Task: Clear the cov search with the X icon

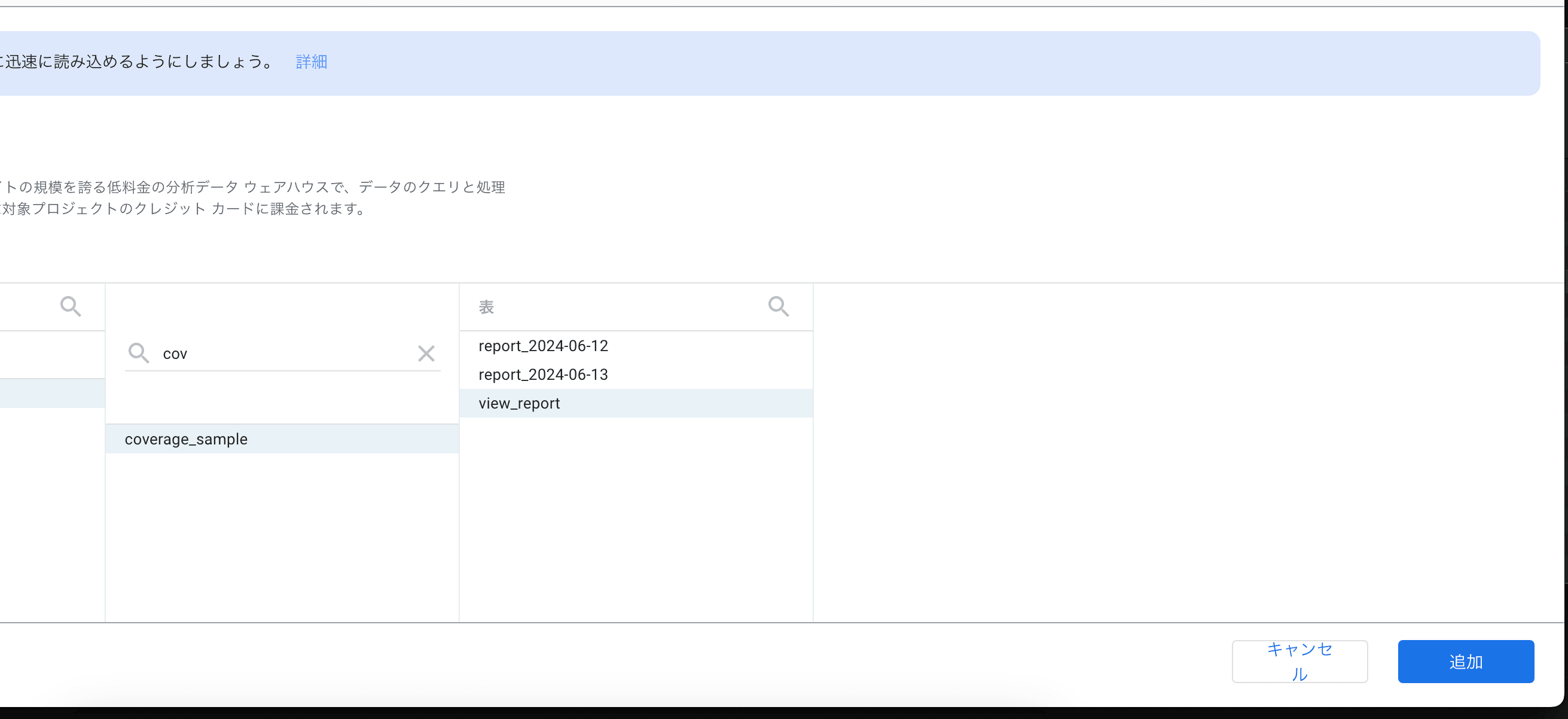Action: tap(426, 354)
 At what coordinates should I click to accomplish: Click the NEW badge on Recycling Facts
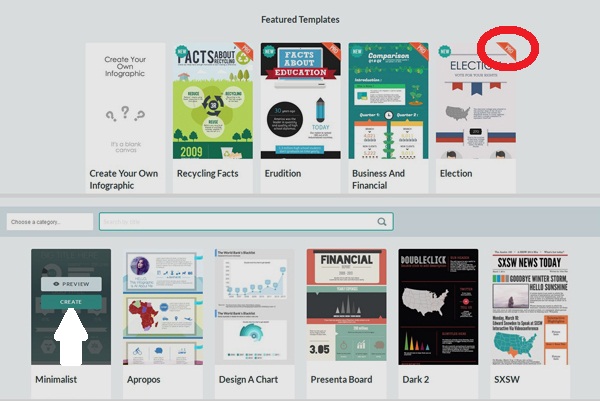point(179,49)
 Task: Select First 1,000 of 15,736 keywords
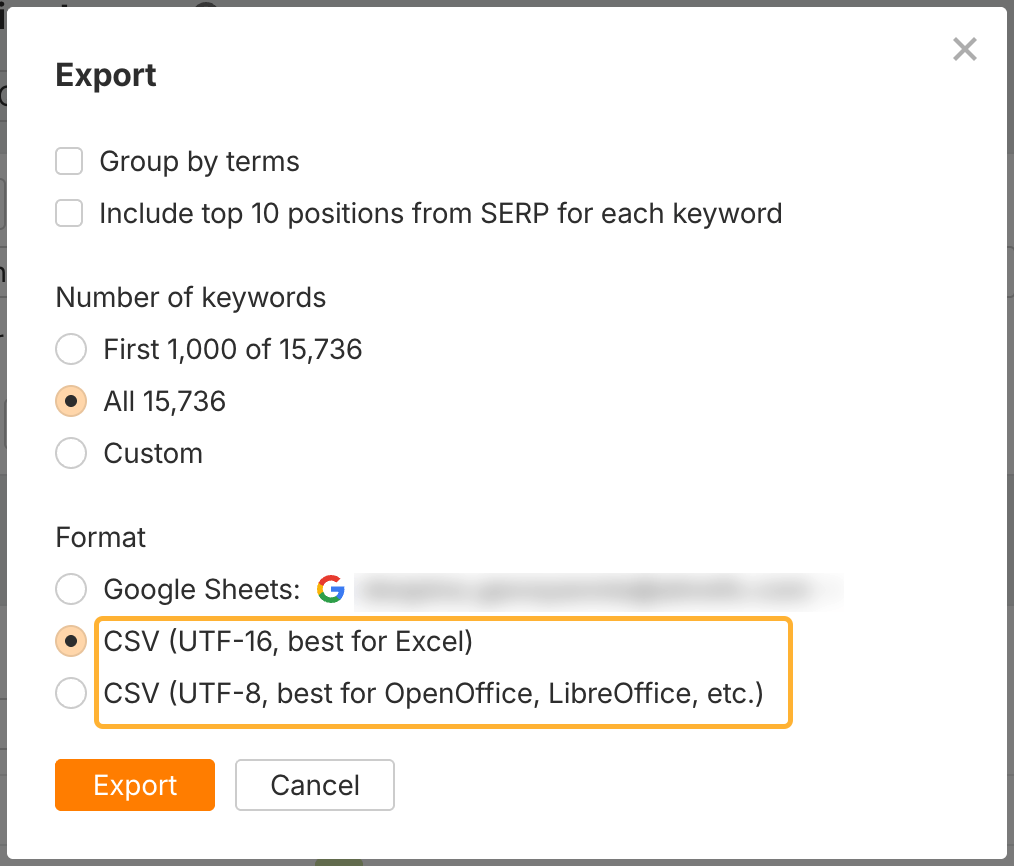70,349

++++

▶ _Exercise description_:
Return every line of the material above word for word, and leave the pictures out.

▶ _Exercise answer_:
Task: Clear the cov search with the X icon

Action: tap(426, 354)
 At what coordinates should I click to accomplish: Click the NEW badge on Recycling Facts
point(179,49)
 Task: Select First 1,000 of 15,736 keywords
70,349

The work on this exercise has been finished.